With all this in mind, here's what things looked like as of March 26th, 2022:
The most notable change in this update is Miami Dade County (located at around 46% Trump / 72% vaccinated), which until now was listed as being more like 85% vaccinated.
It looks like the mini-spike of the R-squared line increasing in response to 5-11 yr olds receiving their 2nd COVID shots starting around Thanksgiving has leveled off again. I'd imagine there will be one more final mini-spike once children under 5 years old are approved to get vaccinated as well; after that there's really no way for the slope to increase any further as the bluest counties are starting to bump up against their likely vaccination rate ceilings:
- There are now 19 Counties where over 90% of their populations have received their 2nd shot, with ~1.05 million residents, including:
- Bristol Bay, AK (pop. 844)
- Apache County, AZ (pop. 66,021)
- Santa Cruz County, AZ (pop. 47,669)
- (Note: there's a serious discrepancy between the official CDC vaxx rate & the AZ Health Dept. for both Apache & Santa Cruz)
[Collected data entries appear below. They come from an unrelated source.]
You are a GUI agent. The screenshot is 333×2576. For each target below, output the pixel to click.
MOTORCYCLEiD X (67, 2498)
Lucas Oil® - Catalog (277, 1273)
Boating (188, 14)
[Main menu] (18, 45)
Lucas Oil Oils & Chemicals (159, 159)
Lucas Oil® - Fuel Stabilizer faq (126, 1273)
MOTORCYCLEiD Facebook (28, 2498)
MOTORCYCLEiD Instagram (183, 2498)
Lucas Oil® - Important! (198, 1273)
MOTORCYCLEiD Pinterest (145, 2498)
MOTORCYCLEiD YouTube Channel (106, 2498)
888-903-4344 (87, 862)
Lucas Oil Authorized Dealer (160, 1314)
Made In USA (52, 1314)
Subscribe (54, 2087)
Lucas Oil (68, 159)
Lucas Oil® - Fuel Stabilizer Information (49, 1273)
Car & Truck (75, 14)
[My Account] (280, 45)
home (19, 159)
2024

- Imperial County, CA (pop. 179,702)
- San Juan County, CO (pop. 705)
- Kalawao County, HI (pop. 82)
- West Feliciana Parish, LA (pop. 15,310)
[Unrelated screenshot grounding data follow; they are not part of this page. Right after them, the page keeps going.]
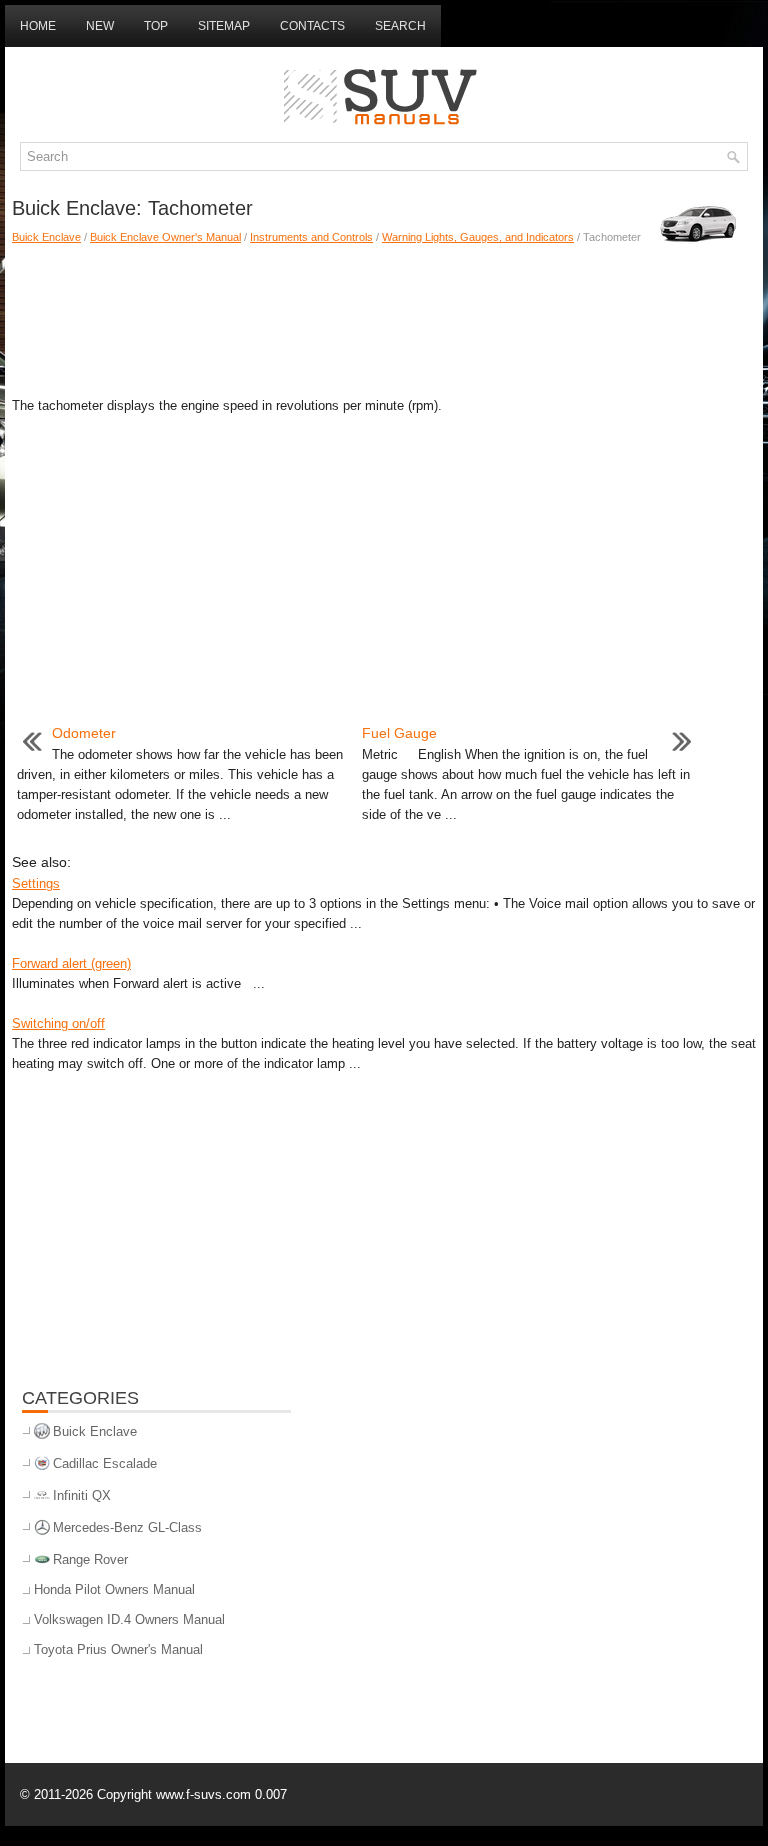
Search (400, 26)
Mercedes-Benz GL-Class (127, 1527)
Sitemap (224, 26)
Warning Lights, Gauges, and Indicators (478, 237)
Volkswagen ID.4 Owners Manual (129, 1619)
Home (38, 26)
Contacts (312, 26)
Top (156, 26)
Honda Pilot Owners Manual (114, 1589)
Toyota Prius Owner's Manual (118, 1649)
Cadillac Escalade (105, 1463)
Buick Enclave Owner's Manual (165, 237)
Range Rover (90, 1559)
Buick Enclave (46, 237)
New (100, 26)
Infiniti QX (82, 1495)
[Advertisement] (384, 316)
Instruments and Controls (311, 237)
- Dukes County, MA (pop. 20,600)
- Nantucket County, MA (pop. 14,255)
- Rosebud County, MT (pop. 8,329)
- Hudspeth County, TX (pop. 2,912)
- Maverick County, TX (pop. 57,887)
- Presidio County, TX (pop. 6,131)
- Starr County, TX (pop. 65,920)
- Webb County, TX (pop. 267,114)
- Charles City, VA (pop. 6,773)
- Fairfax City, VA (pop. 24,146)
- Norfolk City, VA (pop. 238,005)
- Teton County, WY (pop. 21,073)
- There are now 56 Counties where over 80% of their total populations have received their 2nd shot, with ~15.6 million residents.
- There are now 232 Counties with 91.6 million residents where over 70% of the total populations have received their 2nd shot.
- 114 of these counties have more than 100,000 residents.
- At the opposite end, there's still 22 counties which have vaccinated less than 25% of their total populations, with ~188,000 residents:
- Winston County, AL (pop. 23,540)
- Crowley County, CO (pop. 5,922)
- Chattahoochee County, GA (pop. 9,565)
- LaGrange County, IN (pop. 40,446)
- Cameron County, LA (pop. 5,617)
- Garfield County, MT (pop. 1,173)
- McCone County, MT (pop. 1,729)
- Powder River County, MT (pop. 1,694)
- Arthur County, NE (pop. 434)
- Grant County, NE (pop. 611)
- Logan County, NE (pop. 716)
- McPherson County, NE (pop. 399)
- Storey County, NV (pop. 4,104)
- Billings County, ND (pop. 945)
- Grant County, ND (pop. 2,301)
- McKenzie County, ND (pop. 14,704)
- Slope County, ND (pop. 706)
- Holmes County, OH (pop. 44,223)
- Harding County, SD (pop. 1,311)
- Moore County, TN (pop. 6,461)
- Gaines County, TX (pop. 21,598)
- King County, TX (pop. 265)
- There's still 10 counties with more than 100,000 residents which have vaccinated less than 40% of their total populations:
- Lee County, AL (pop. 174241)
- Limestone County, AL (pop. 103570)
- Shelby County, AL (pop. 223024)
- Bartow County, GA (pop. 108,901)
- Carroll County, GA (pop. 119,148)
- Lowndes County, GA (pop. 118,251)
- Paulding County, GA (pop. 168,661)
- Warren County, KY (pop. 134,554)
- Calcasieu County, LA (pop. 216,785)
- Livingston County, LA (pop. 142,282)
- There are 49 counties with more than 1 million residents. Of those, the highest-vaxxed is Montgomery County, MD (85.3% vaxxed) while the lowest-vaxxed is Wayne County, MI (home of Detroit), which has only vaccinated 52.7% of its population.